Royalties. À vot bon’ rigueur, m’sieurs dames !




Clown et conteur, Jean Kergrist balade cet été en péniche, le long du canal de Nantes à Brest, le spectacle «Bagnards en cavale», produit par son Théâtre national portatif. Sollicitée pour accueillir ce spectacle, royalement vendu 700 euros l’escale, Yannick Guin y a opposé «des raisons de rigueur budgétaire», dont on a remarqué la pertinence, avec l’octroi d’une rallonge budgétaire pour l’éléphant de Royal de Luxe, crédité d’un budget de 1,8 millions d’euros, qui s’est trouvé rallongé de 463 000 euros au conseil municipal du 1er juillet. Dans sa lettre à l’artiste, l’adjoint à la culture explique : «Les institutions ne sauraient être des tiroirs caisses ouvrables à la demande, ni des vaches à lait de complaisance.
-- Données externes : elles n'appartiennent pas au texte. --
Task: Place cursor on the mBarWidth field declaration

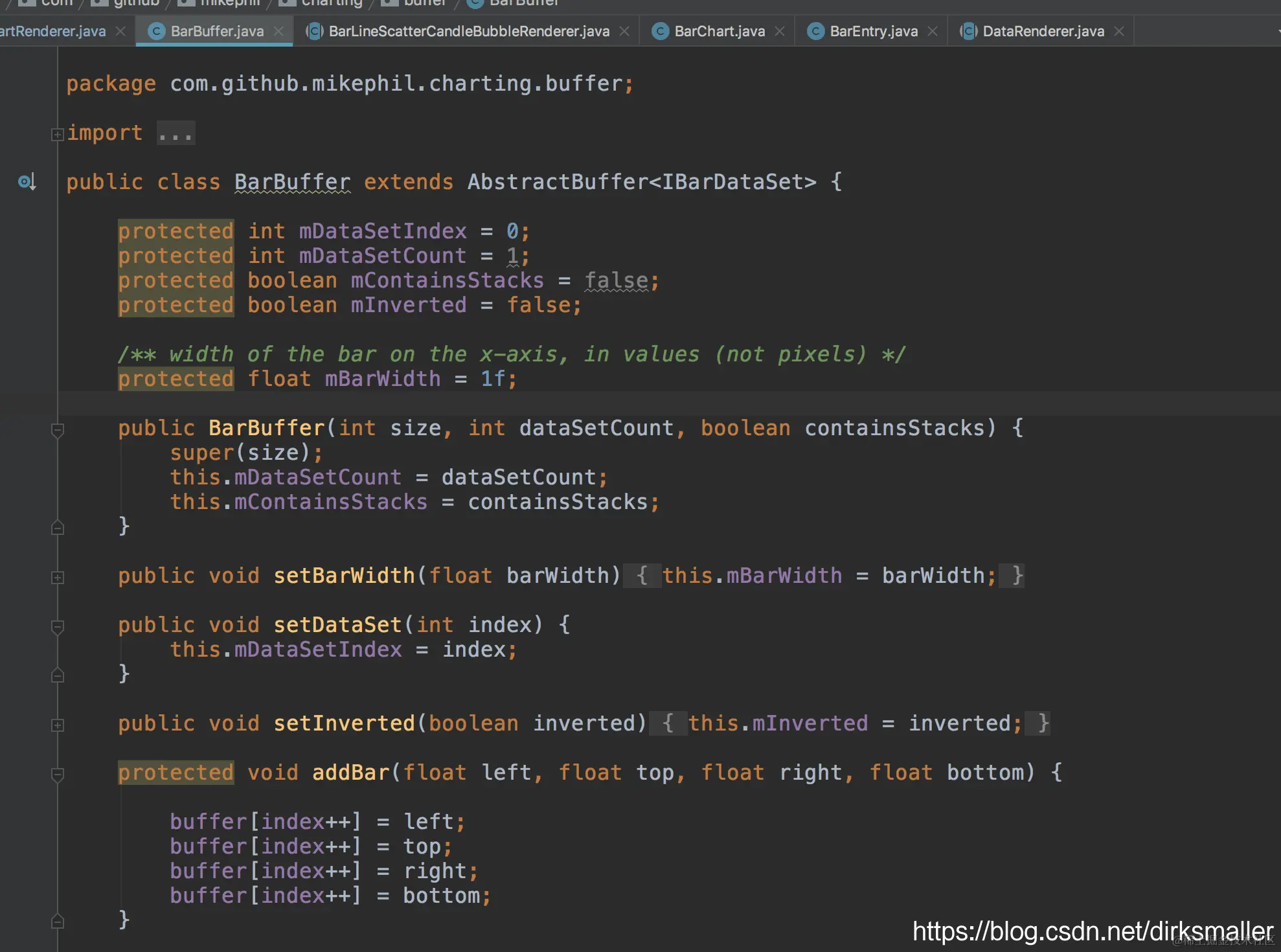Action: 382,379
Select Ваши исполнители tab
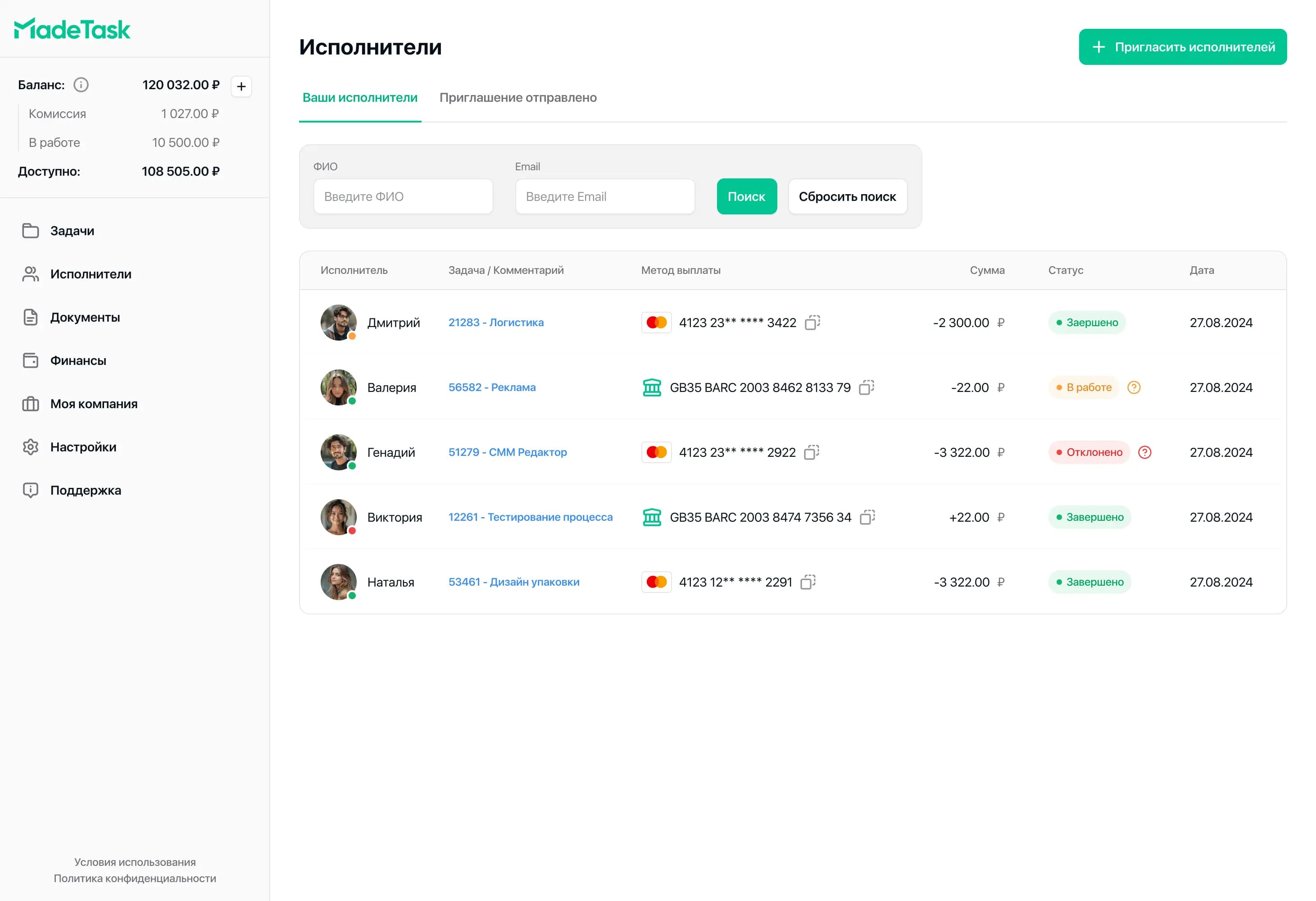The height and width of the screenshot is (901, 1316). pyautogui.click(x=359, y=98)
La grandeur de notre action politique est de faire des choix, avec les moyens que les électeurs nous donnent, au nom de l’intérêt général et des orientations définies, et non d’accéder à tous les intérêts particuliers, venus de partout...» Seule la ville de Nantes a refusé d’acheter le spectacle, gratuit pour le public. Sur la petite dizaine d’escales prévues, à Nort-sur-Erdre, le 12 août, ou à Sucé, le 16 août, Kergrist recueillera les pièces jaunes qu’il offrira à la ville de Nantes «pour l’aider à franchir cette mauvaise passe financière». Pourvu que ça coince pas le tiroir caisse de monsieur Guin.